Baru-baru ini dikeluarkannya Surat Edaran Nomor 5 Tahun 2022 tentang Pedoman Penggunaan Pengeras Suara di Masjid dan Musala. Dalam surat edaran tertanda Menteri Agama RI itu, menjelaskan tata cara penggunaan pengeras suara. Juga tertera mengenai pembacaan Al-Qur’an, selawat/tarhim pada waktu tertentu.
Aktivitas di atas selain penggunaan pengeras suara (megaphone) untuk adzan telah dibatasi waktu dengan tenggat waktu hanya 5-10 menit. Edaran ini telah menuai polemik, sehingga dari berbagai pihak banyak memberikan komentar. Sebagian masjid dan musala menyetujui pernyataan surat edaran tersebut, dan ada pula yang tidak setuju.
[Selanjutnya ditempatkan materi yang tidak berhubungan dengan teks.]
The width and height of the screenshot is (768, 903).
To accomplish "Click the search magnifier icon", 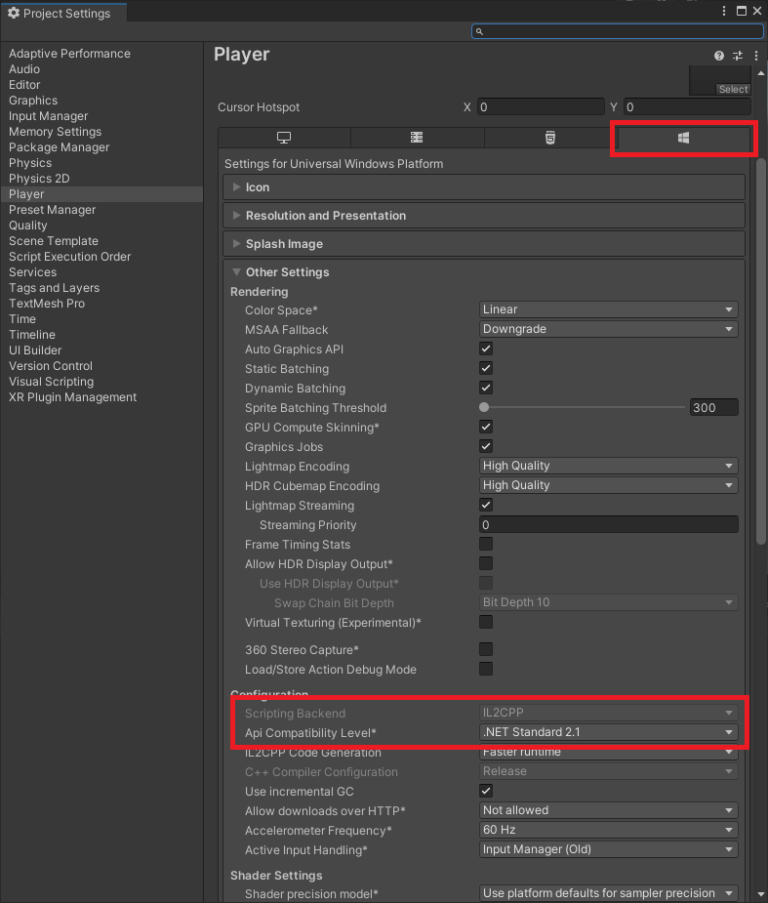I will 480,31.
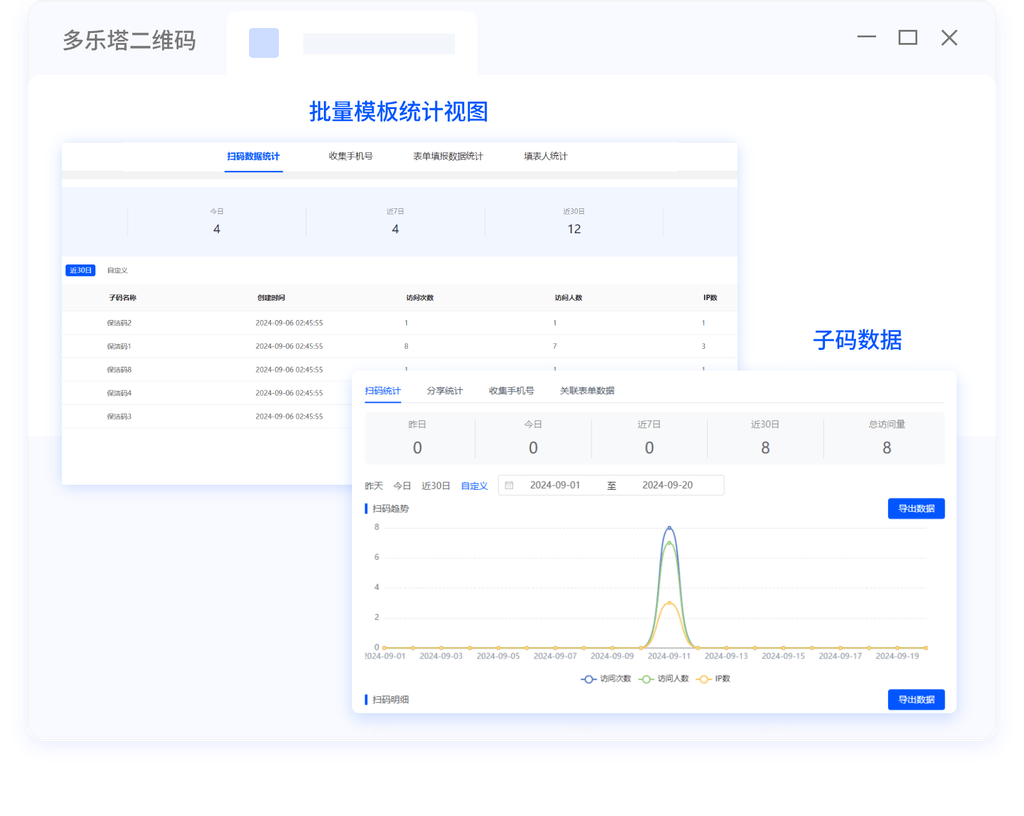Viewport: 1024px width, 816px height.
Task: Open the start date field 2024-09-01
Action: pyautogui.click(x=553, y=484)
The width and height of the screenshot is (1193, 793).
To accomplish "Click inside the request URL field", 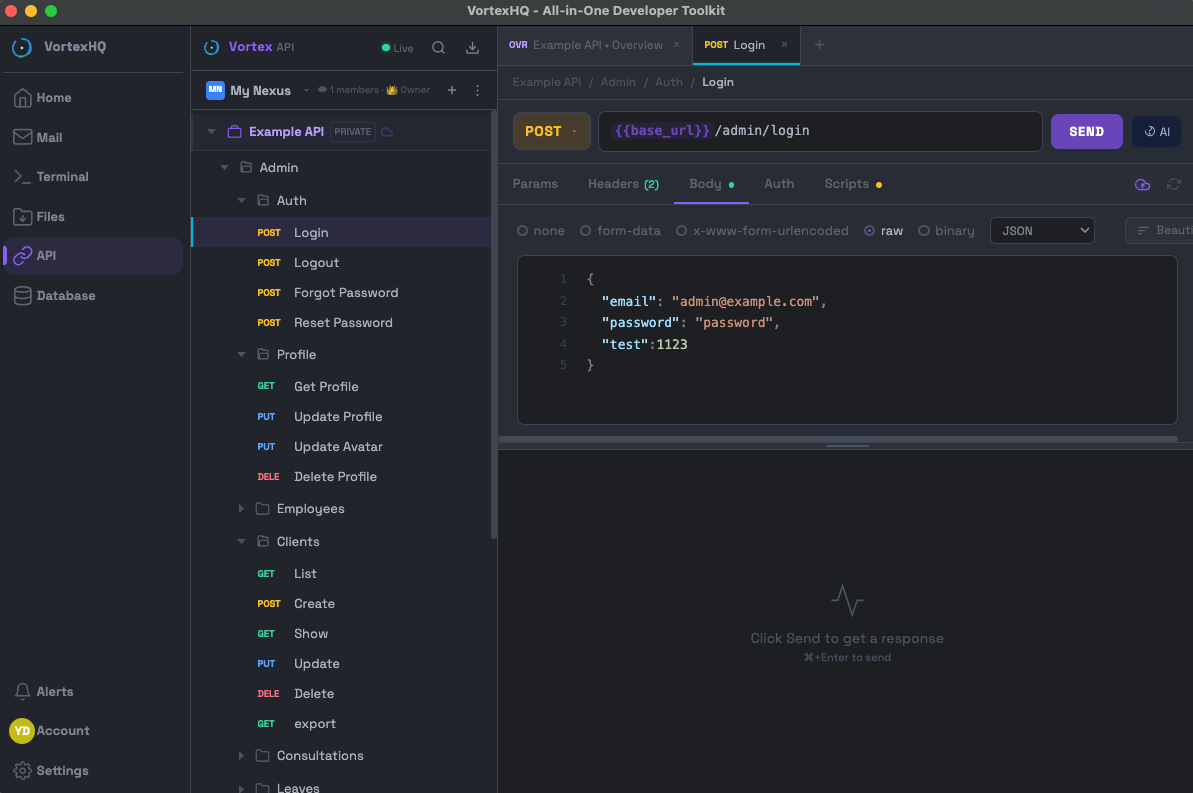I will tap(820, 131).
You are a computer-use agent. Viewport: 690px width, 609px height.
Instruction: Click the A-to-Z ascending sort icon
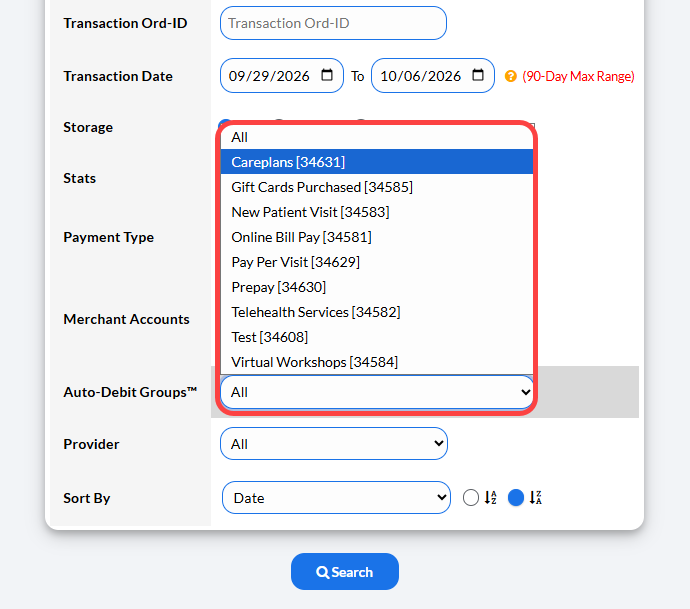[x=491, y=498]
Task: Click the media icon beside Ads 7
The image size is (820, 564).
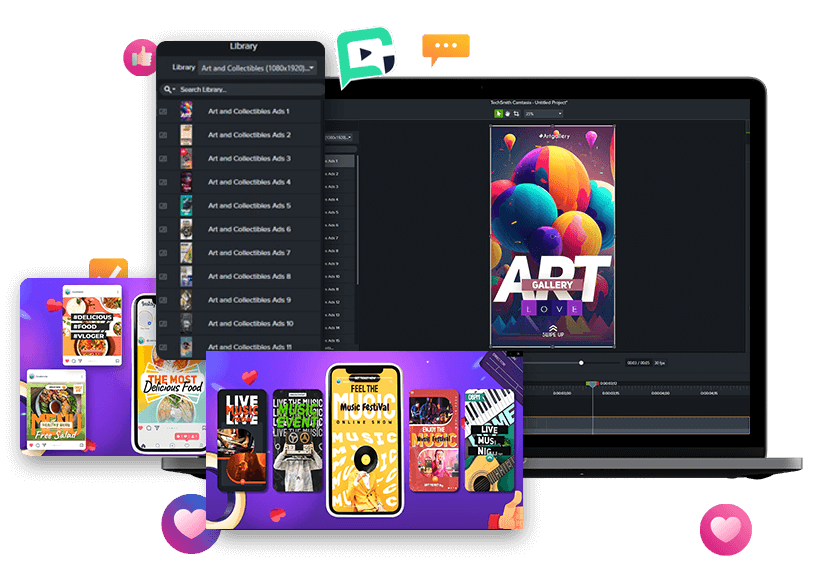Action: (164, 253)
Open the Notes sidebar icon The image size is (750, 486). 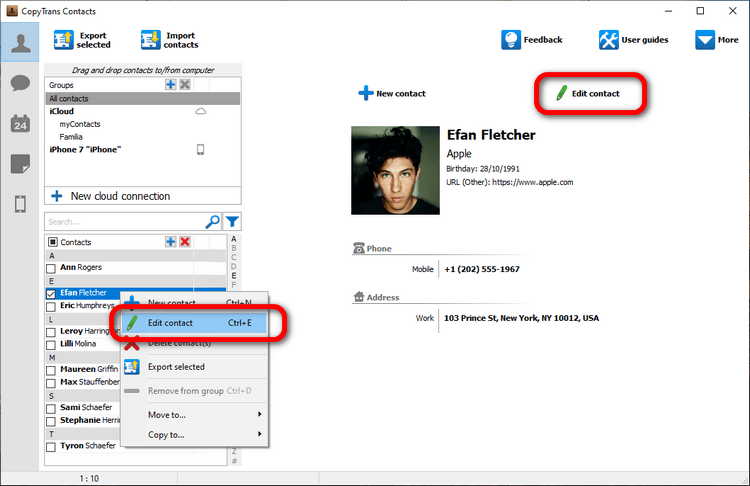(x=20, y=164)
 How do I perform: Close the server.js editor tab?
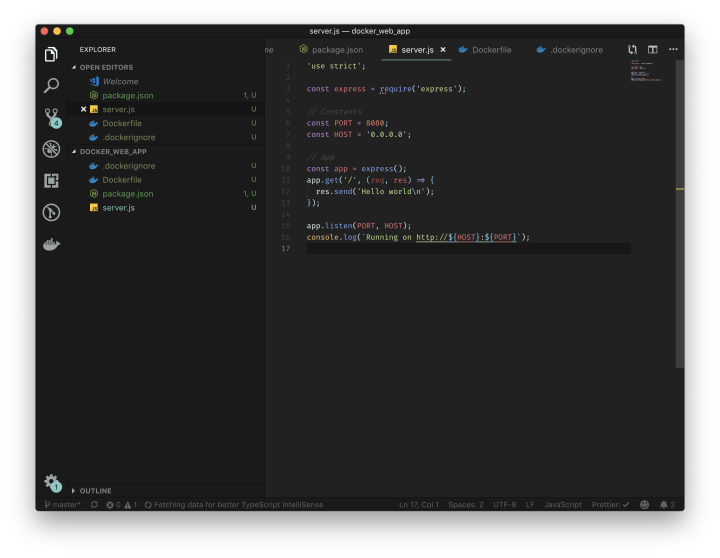[443, 49]
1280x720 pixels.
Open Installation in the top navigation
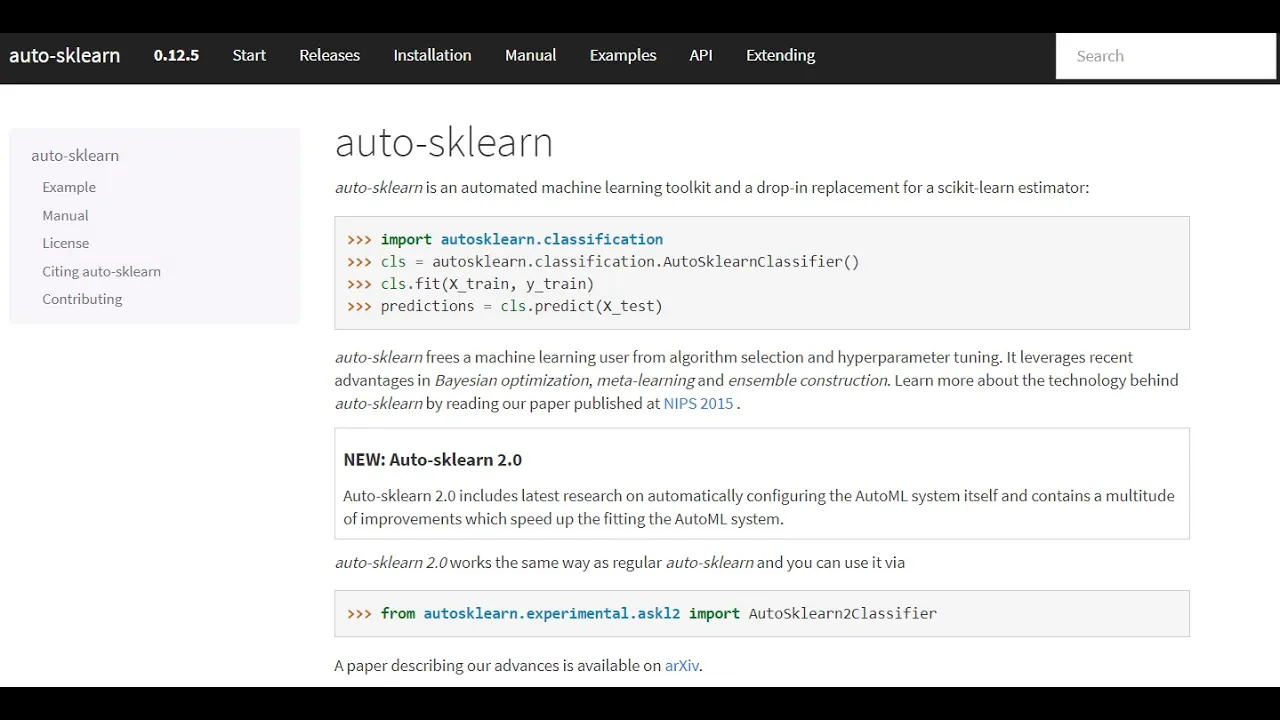tap(432, 56)
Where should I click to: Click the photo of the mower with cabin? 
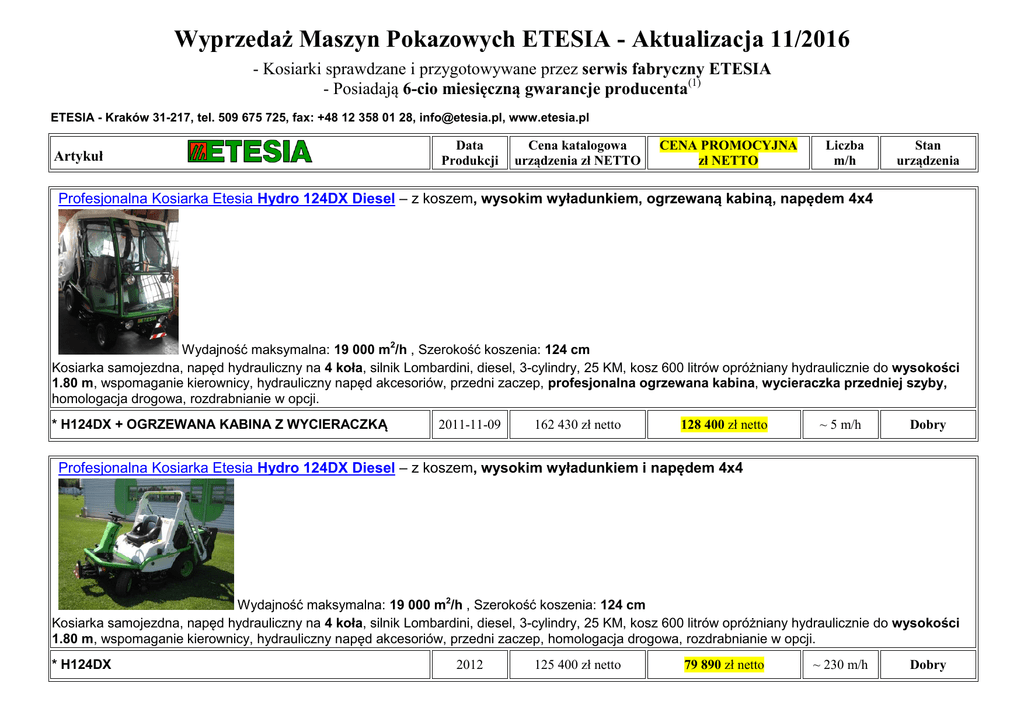tap(118, 282)
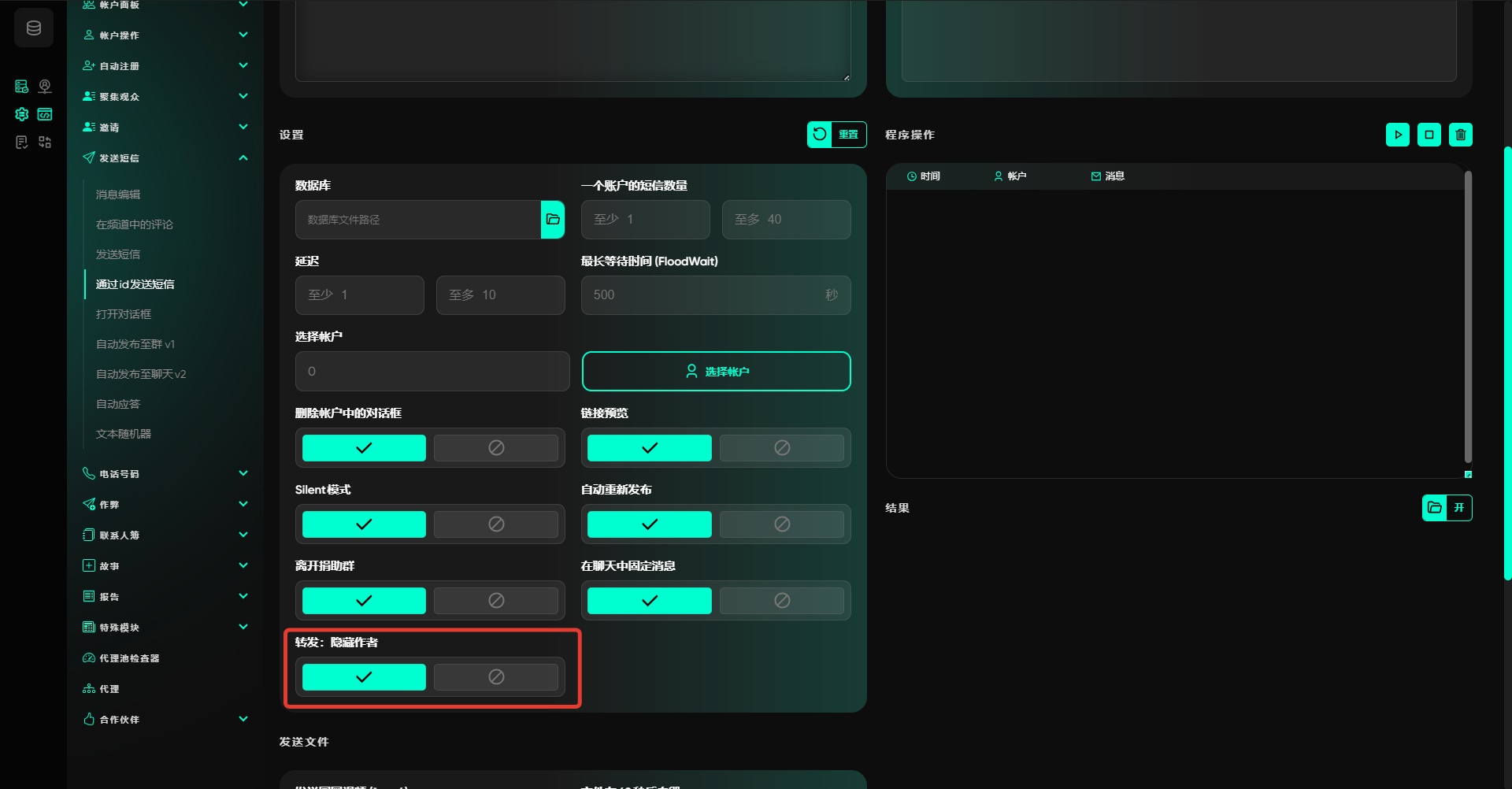Disable the 删除帐户中的对话框 option
The height and width of the screenshot is (789, 1512).
point(495,448)
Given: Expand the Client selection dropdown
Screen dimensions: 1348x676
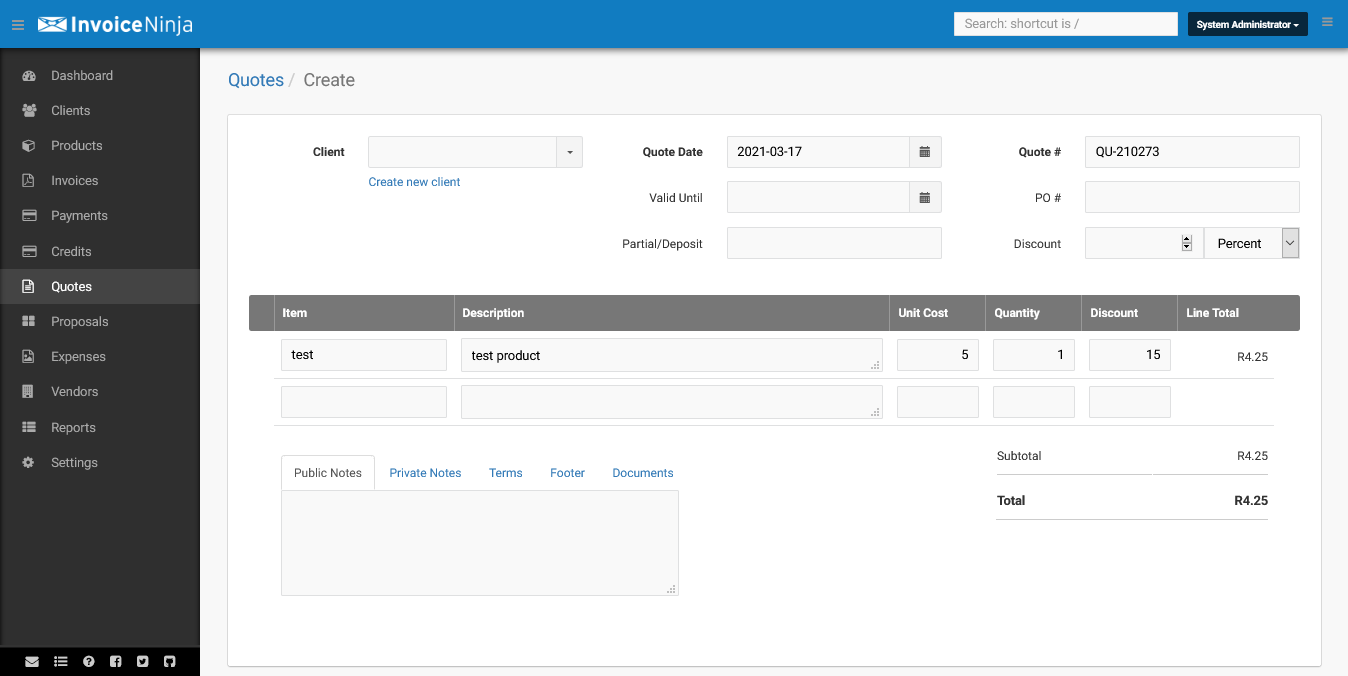Looking at the screenshot, I should pos(569,151).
Apakah Suara Mengaji Itu Mengganggu?
Berdasakan fakta di lapangan, masyarakat Indonesia banyak memberikan komentar mengenai suara mengaji tersebut. Tidak sedikit berkomentar jika suara itu tidak mengganggu sama sekali, bahkan non muslim menyerukan pendapat serupa (tidak mengganggu). Penulis memahami, dari polemik ini dapat ditarik kesompulan setiap persoalan pasti ada pro dan kontra, tergantung dalam sudut pandang.
Sebagai mahasiswa, penulis berpandangan mengenai permasalahan yang terjadi tidak dapat dibenarkan, dan tidak dapat pula disalahkan. Sebab Surat Edaran Nomor 05 Tahun 2022 ini hanya mengatur penggunaan pengeras suara dan tidak ada unsur melarang. Jika kita kaji kembali dalam surat edaran tersebut, ada penggunaan pengeras suara luar dan pengeras suara dalam.
Akan tetapi yang menjadi permasalahan di masyarakat ialah batasan pembacaan Al-Qur’an, selawat/ tarhim yang hanya diberikan waktu 5-10 menit. Mereka berpikir itu adalah waktu yang sedikit. Menurut saya, untuk pembacaan Al-Qur’an, selawat/ tahim dapat diberikan waktu paling lama 30 menit, dengan memenuhi persyaratan kelayakan, yakni kualitas suara agar tidak sumbang atau bagus, serta memiliki pelafalan yang baik dan jelas, sehingga dari masyarakat merasa tidak terganggu.